# [DATASET RECORDS]
■ ■ ■ ■ ■ ■ ■
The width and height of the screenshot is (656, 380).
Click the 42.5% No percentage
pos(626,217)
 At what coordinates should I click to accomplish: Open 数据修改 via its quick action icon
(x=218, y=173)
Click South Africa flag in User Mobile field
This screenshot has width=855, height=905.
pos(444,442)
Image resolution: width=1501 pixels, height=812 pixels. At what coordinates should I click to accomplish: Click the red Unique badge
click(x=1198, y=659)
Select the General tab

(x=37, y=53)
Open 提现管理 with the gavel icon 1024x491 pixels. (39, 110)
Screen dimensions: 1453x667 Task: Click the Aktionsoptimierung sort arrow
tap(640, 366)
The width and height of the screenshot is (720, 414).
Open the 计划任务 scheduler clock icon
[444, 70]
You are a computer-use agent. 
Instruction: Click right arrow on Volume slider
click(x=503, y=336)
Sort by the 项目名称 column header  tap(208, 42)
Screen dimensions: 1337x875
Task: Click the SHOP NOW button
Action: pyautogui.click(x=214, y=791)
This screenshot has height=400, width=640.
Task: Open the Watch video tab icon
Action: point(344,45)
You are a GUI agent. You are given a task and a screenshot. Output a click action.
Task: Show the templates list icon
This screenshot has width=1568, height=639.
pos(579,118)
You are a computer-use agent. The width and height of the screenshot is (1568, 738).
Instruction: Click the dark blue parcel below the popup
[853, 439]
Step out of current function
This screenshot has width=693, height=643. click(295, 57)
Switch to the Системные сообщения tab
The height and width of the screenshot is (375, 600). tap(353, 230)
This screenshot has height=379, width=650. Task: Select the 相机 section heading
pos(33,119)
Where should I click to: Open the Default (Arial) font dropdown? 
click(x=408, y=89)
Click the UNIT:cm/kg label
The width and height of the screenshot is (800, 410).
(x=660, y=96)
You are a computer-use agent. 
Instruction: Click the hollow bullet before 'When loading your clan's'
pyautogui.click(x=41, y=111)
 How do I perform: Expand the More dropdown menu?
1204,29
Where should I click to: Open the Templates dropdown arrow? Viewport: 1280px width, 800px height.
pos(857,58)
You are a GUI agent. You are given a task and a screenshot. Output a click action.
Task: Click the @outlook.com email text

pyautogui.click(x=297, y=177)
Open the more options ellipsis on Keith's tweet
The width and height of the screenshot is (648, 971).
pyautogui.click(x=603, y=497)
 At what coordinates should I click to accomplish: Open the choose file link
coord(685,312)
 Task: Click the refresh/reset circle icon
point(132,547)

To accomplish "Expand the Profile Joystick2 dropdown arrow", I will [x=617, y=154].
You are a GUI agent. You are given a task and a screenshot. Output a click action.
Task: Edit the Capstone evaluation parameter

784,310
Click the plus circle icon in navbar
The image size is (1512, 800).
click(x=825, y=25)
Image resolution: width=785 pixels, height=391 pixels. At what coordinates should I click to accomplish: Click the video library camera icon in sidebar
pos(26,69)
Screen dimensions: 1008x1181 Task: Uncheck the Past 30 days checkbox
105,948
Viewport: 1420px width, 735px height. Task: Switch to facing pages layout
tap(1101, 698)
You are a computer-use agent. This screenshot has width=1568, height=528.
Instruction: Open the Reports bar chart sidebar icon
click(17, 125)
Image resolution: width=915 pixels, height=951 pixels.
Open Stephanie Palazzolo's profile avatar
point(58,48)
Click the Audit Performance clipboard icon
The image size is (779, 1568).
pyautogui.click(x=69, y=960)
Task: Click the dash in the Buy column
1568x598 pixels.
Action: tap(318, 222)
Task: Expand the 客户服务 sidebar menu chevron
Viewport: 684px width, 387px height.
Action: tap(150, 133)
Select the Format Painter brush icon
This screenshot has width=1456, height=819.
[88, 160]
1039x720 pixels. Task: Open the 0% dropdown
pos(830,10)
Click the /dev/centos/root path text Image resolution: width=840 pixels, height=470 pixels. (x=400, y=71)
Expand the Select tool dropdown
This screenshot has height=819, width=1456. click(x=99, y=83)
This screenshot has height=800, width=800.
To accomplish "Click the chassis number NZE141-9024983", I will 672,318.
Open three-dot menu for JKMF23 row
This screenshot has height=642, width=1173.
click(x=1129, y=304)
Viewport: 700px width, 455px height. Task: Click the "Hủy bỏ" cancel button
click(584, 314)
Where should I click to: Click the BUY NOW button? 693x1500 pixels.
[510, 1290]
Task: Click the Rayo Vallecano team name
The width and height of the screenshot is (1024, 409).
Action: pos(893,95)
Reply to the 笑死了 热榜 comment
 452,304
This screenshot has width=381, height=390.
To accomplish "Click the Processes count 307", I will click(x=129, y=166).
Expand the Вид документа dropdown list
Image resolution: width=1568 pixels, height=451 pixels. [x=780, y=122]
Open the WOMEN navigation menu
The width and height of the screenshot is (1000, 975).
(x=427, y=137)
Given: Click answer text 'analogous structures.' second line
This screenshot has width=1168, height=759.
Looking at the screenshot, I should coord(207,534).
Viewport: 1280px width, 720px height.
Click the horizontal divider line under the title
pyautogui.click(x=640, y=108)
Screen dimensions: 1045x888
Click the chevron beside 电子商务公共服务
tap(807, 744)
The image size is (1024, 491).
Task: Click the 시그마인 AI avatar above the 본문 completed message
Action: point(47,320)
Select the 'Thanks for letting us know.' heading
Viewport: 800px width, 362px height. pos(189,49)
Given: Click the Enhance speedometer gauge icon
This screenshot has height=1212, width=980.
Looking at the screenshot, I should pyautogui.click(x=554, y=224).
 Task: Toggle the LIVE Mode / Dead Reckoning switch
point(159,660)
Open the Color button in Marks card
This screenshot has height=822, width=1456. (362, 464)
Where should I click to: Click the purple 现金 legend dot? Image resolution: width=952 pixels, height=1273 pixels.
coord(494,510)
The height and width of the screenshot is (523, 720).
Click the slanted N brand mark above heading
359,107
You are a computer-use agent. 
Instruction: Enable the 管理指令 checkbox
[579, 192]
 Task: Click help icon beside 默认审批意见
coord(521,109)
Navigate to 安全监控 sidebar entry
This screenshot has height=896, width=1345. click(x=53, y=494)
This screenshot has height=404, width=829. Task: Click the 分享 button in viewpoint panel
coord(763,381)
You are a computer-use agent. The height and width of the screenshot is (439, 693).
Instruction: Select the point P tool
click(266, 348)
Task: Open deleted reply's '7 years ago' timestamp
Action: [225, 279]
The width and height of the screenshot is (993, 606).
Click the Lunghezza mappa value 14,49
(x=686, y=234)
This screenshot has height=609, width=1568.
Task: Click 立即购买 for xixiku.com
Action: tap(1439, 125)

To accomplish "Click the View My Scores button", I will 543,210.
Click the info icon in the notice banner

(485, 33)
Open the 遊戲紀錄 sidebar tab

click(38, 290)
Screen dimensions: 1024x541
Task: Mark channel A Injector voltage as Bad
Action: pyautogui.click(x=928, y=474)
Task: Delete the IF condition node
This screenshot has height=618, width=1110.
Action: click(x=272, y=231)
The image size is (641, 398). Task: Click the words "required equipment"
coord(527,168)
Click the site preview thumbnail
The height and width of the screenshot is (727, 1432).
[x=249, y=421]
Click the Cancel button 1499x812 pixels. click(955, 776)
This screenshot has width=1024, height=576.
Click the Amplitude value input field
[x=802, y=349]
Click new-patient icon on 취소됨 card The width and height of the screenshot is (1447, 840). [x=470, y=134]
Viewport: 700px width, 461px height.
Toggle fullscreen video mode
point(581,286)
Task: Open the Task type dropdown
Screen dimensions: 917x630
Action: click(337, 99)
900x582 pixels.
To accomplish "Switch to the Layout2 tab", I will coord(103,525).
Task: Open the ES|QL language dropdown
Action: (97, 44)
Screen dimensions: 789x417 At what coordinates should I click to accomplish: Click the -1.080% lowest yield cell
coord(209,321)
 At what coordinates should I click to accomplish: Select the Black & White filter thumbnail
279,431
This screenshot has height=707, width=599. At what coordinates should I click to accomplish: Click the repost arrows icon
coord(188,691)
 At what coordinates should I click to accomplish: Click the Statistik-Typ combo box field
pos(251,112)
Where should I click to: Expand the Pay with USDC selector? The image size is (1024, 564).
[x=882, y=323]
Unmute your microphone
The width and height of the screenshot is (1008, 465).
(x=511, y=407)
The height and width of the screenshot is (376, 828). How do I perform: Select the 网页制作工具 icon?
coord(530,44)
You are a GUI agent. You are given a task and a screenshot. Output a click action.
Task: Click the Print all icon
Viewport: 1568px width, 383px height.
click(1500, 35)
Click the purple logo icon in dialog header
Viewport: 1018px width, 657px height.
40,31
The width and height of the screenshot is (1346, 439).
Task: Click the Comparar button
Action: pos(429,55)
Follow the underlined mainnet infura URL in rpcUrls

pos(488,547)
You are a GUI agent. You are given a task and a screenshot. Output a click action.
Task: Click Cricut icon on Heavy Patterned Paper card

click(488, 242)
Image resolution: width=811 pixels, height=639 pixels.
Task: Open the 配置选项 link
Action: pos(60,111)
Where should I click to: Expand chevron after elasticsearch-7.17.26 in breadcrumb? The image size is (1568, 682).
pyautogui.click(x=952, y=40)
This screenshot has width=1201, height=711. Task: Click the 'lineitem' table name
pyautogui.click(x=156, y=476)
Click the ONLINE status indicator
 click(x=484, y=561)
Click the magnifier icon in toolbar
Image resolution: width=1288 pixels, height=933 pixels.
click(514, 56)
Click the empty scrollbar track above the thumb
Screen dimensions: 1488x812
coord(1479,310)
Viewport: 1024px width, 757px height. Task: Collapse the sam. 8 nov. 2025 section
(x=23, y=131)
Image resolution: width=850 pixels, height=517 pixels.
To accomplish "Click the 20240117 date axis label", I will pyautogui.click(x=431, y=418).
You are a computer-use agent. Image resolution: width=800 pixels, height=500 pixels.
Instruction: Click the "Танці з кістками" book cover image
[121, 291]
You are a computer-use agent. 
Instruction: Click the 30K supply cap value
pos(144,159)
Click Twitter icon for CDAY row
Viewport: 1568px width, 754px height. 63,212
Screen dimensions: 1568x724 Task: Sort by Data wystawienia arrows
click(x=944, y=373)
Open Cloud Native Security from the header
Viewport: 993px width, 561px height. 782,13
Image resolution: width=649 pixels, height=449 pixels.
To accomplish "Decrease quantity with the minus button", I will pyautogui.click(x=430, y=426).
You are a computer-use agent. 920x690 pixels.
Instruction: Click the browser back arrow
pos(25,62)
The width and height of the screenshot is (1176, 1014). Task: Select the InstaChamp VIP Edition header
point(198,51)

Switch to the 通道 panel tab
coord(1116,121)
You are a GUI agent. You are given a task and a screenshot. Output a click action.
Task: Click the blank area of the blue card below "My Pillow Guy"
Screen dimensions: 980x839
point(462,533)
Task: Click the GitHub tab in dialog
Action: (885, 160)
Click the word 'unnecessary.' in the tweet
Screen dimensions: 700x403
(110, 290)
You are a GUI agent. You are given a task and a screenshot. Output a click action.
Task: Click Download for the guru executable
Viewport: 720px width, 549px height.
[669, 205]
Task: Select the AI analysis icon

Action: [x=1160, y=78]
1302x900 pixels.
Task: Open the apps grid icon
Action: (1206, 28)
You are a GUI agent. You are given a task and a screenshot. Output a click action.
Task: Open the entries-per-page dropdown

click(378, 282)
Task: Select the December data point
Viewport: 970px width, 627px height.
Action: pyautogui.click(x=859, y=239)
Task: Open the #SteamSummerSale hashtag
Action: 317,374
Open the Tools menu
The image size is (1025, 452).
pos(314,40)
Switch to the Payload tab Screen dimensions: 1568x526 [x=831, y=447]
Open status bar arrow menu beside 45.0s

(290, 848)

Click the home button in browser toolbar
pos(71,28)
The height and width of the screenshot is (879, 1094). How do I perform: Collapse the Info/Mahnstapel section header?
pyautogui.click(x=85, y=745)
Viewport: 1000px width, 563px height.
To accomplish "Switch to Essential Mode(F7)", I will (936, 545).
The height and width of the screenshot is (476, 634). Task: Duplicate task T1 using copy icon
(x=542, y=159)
■ ■ ■ ■ ■ ■ ■
# [WORK REQUIRED]
Quote only the stretch of lines that starts the data above and ends with the line containing "Open the more", both included.

# [PROBLEM SOLUTION]
The width and height of the screenshot is (656, 380).
Click the 42.5% No percentage
pos(626,217)
 At what coordinates should I click to accomplish: Open 数据修改 via its quick action icon
(x=218, y=173)
Click South Africa flag in User Mobile field
This screenshot has width=855, height=905.
pos(444,442)
Image resolution: width=1501 pixels, height=812 pixels. At what coordinates should I click to accomplish: Click the red Unique badge
click(x=1198, y=659)
Select the General tab

(x=37, y=53)
Open 提现管理 with the gavel icon 1024x491 pixels. (39, 110)
Screen dimensions: 1453x667 Task: Click the Aktionsoptimierung sort arrow
tap(640, 366)
The width and height of the screenshot is (720, 414).
Open the 计划任务 scheduler clock icon
[444, 70]
You are a computer-use agent. 
Instruction: Click right arrow on Volume slider
click(x=503, y=336)
Sort by the 项目名称 column header  tap(208, 42)
Screen dimensions: 1337x875
Task: Click the SHOP NOW button
Action: pyautogui.click(x=214, y=791)
This screenshot has height=400, width=640.
Task: Open the Watch video tab icon
Action: point(344,45)
You are a GUI agent. You are given a task and a screenshot. Output a click action.
Task: Show the templates list icon
This screenshot has width=1568, height=639.
pos(579,118)
You are a computer-use agent. The width and height of the screenshot is (1568, 738).
Instruction: Click the dark blue parcel below the popup
[853, 439]
Step out of current function
This screenshot has width=693, height=643. click(295, 57)
Switch to the Системные сообщения tab
The height and width of the screenshot is (375, 600). tap(353, 230)
This screenshot has height=379, width=650. Task: Select the 相机 section heading
pos(33,119)
Where should I click to: Open the Default (Arial) font dropdown? 
click(x=408, y=89)
Click the UNIT:cm/kg label
The width and height of the screenshot is (800, 410).
(x=660, y=96)
You are a computer-use agent. 
Instruction: Click the hollow bullet before 'When loading your clan's'
pyautogui.click(x=41, y=111)
 How do I perform: Expand the More dropdown menu?
1204,29
Where should I click to: Open the Templates dropdown arrow? Viewport: 1280px width, 800px height.
pos(857,58)
You are a GUI agent. You are given a task and a screenshot. Output a click action.
Task: Click the @outlook.com email text

pyautogui.click(x=297, y=177)
Open the more options ellipsis on Keith's tweet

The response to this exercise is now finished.